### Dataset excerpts
- Opening Delimiter -

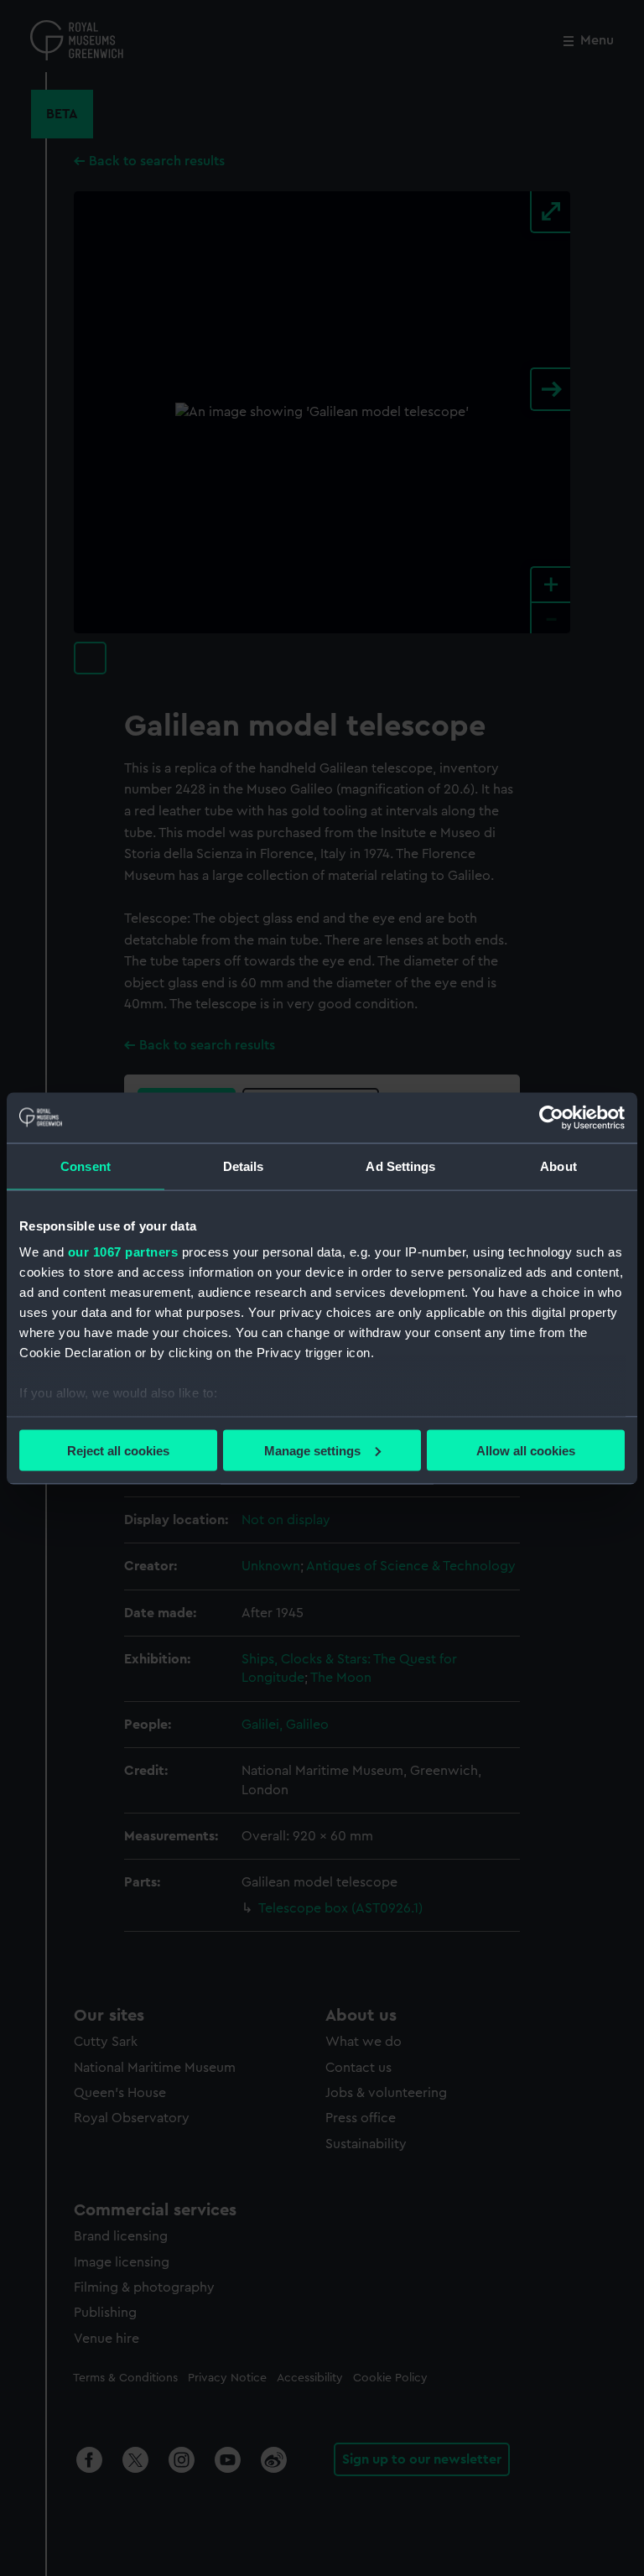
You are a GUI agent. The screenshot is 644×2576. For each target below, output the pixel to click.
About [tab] (558, 1165)
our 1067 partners (123, 1252)
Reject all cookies (118, 1450)
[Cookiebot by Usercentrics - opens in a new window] (551, 1117)
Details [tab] (243, 1165)
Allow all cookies (525, 1450)
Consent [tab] (85, 1165)
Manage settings (312, 1450)
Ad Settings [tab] (400, 1165)
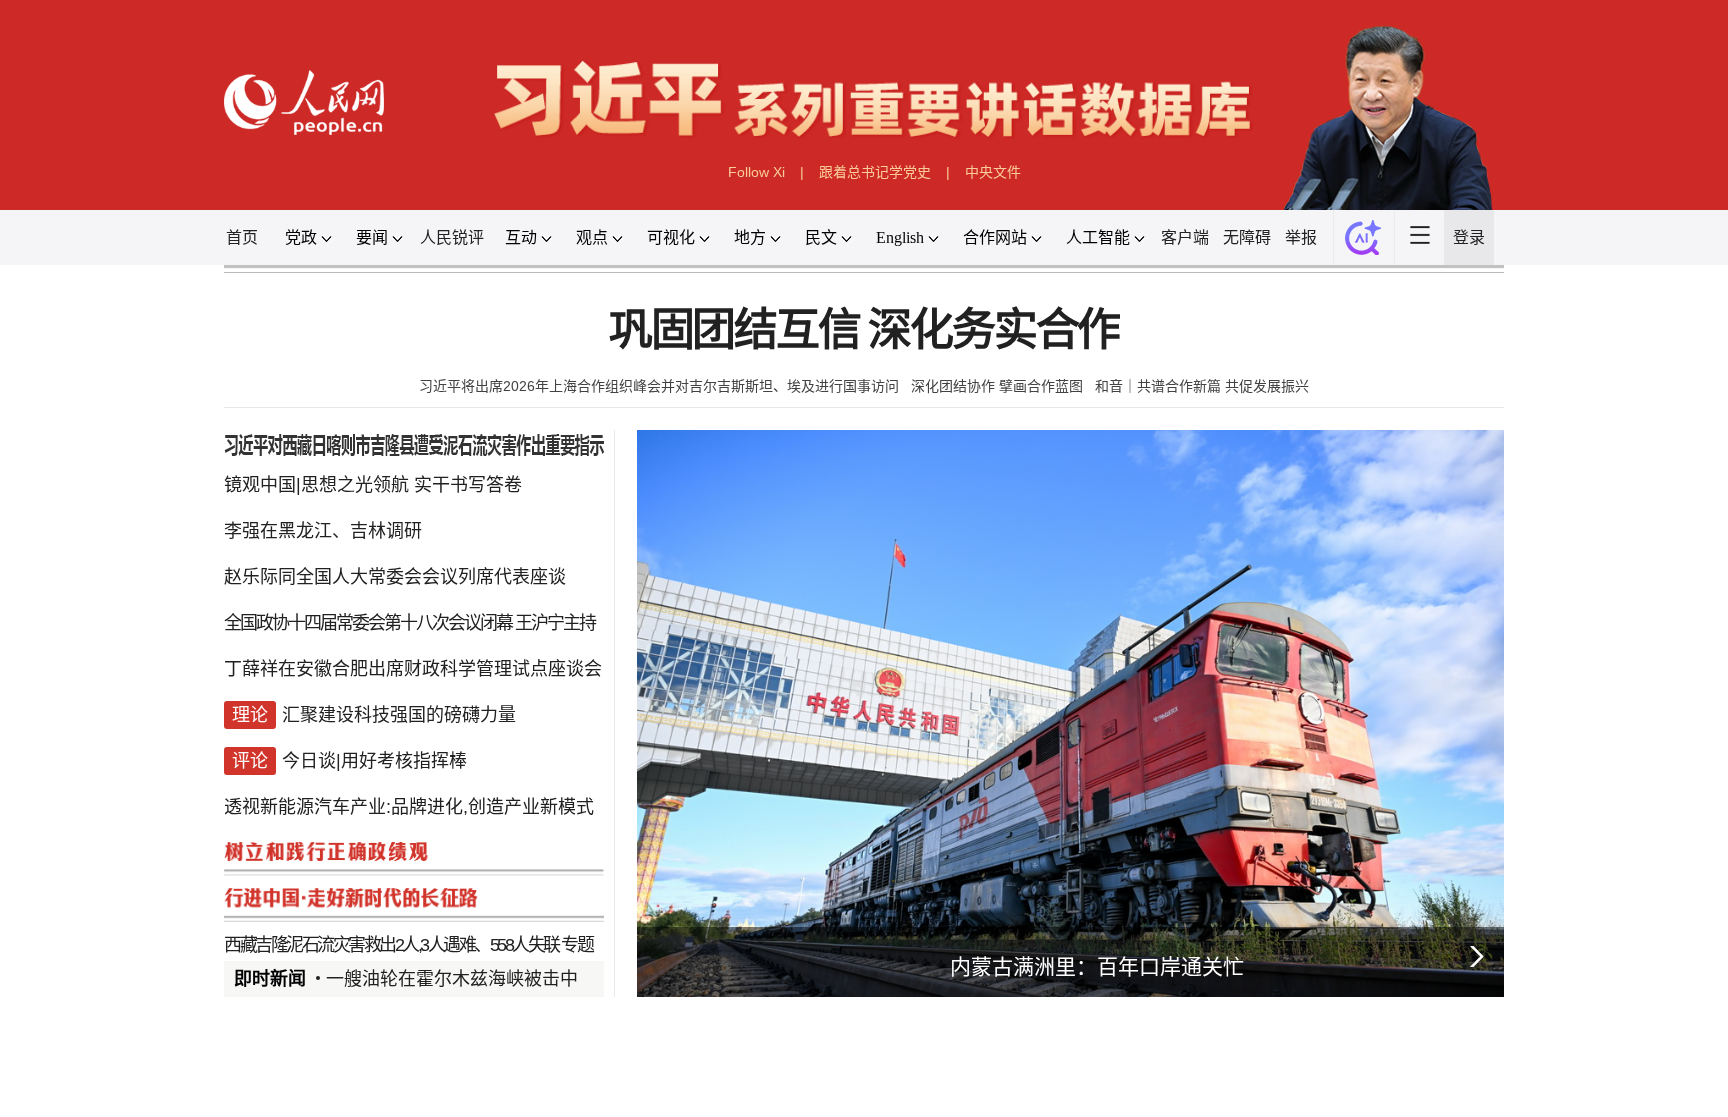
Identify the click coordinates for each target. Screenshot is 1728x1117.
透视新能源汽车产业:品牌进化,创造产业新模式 (409, 807)
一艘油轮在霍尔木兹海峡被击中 (452, 979)
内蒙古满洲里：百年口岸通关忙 (1097, 966)
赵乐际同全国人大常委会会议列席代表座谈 (395, 577)
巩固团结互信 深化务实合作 (864, 330)
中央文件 (993, 172)
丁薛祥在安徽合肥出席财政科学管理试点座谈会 (413, 669)
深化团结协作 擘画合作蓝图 (997, 386)
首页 (242, 237)
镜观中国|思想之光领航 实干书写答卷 (373, 485)
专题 (576, 945)
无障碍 (1247, 237)
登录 (1469, 237)
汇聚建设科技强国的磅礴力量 (399, 715)
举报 (1301, 237)
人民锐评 (452, 237)
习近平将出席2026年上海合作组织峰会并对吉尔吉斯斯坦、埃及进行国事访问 (659, 386)
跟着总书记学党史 (875, 172)
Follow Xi (756, 172)
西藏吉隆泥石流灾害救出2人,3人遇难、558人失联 (391, 945)
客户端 (1185, 237)
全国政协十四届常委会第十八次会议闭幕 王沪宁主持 (409, 623)
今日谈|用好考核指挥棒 (374, 761)
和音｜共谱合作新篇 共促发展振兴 (1202, 386)
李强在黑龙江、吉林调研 (323, 531)
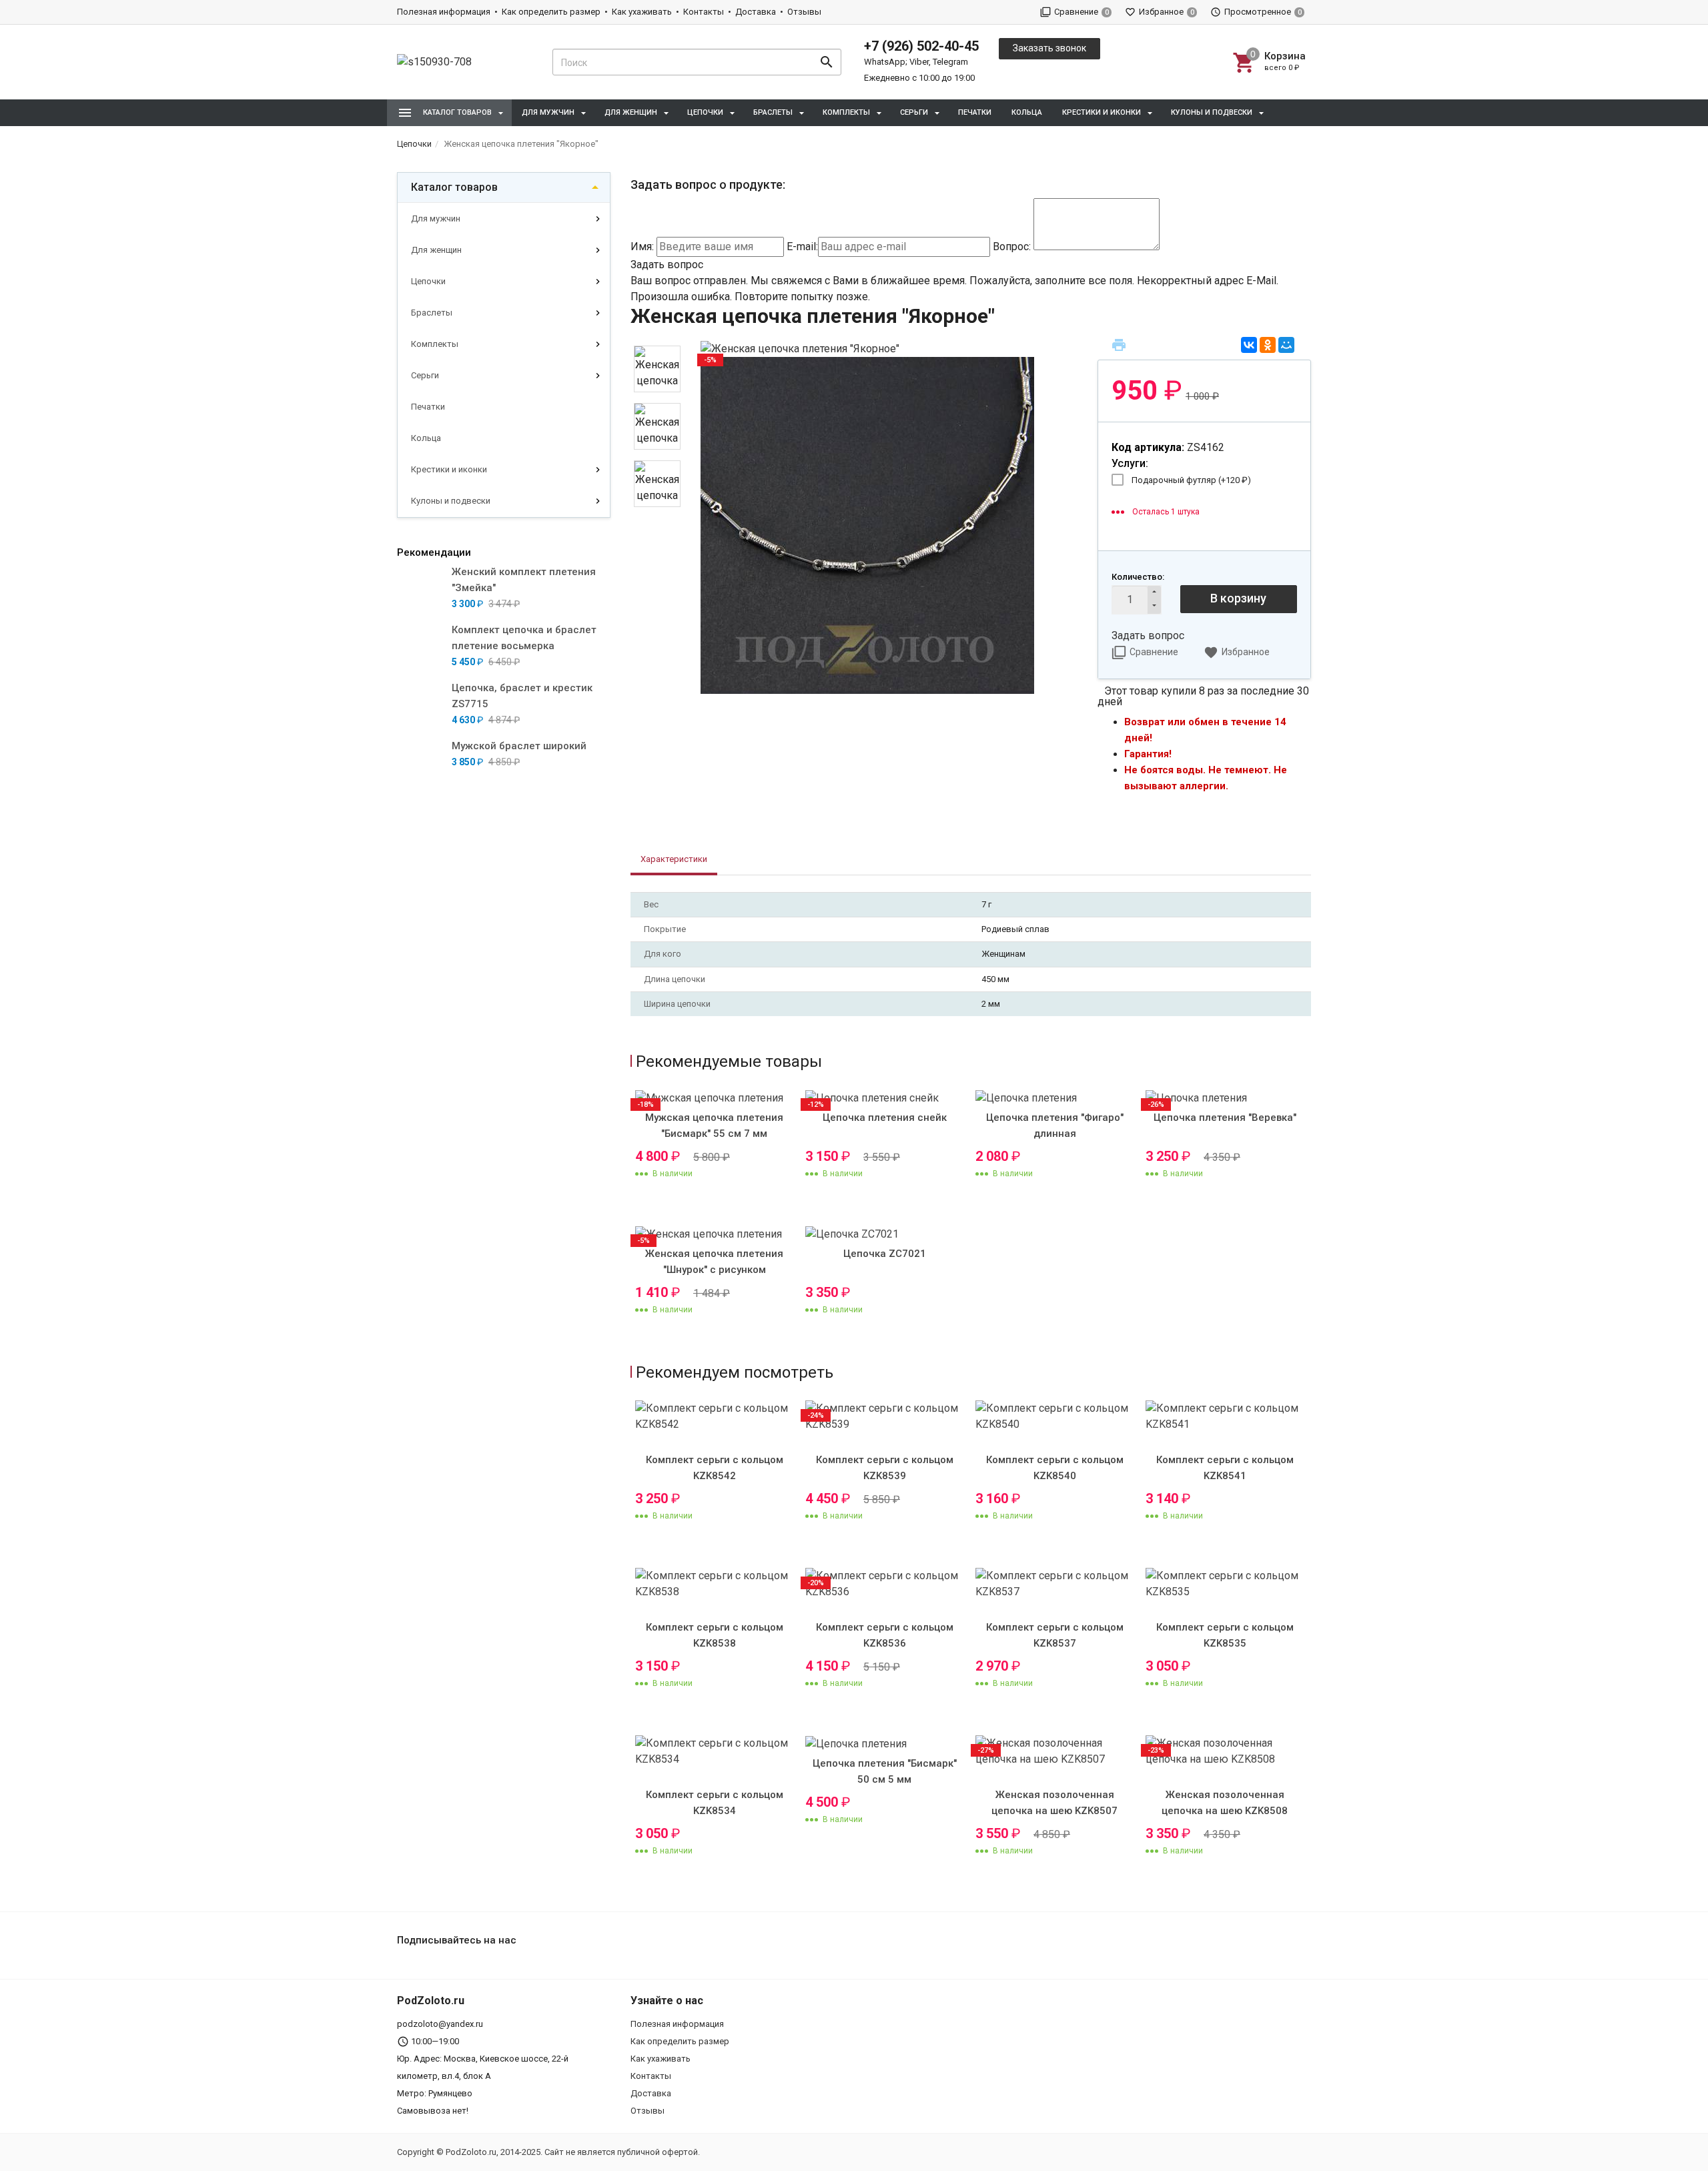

- Closing Delimiter -

### Your goal
Using the data above, copy each line that contains "click".

### Result below
You are a GUI agent. The screenshot is 644×2576. For each target below, output the pixel to click.
Identify the click coordinates for each target. Screenshot is 1728x1117.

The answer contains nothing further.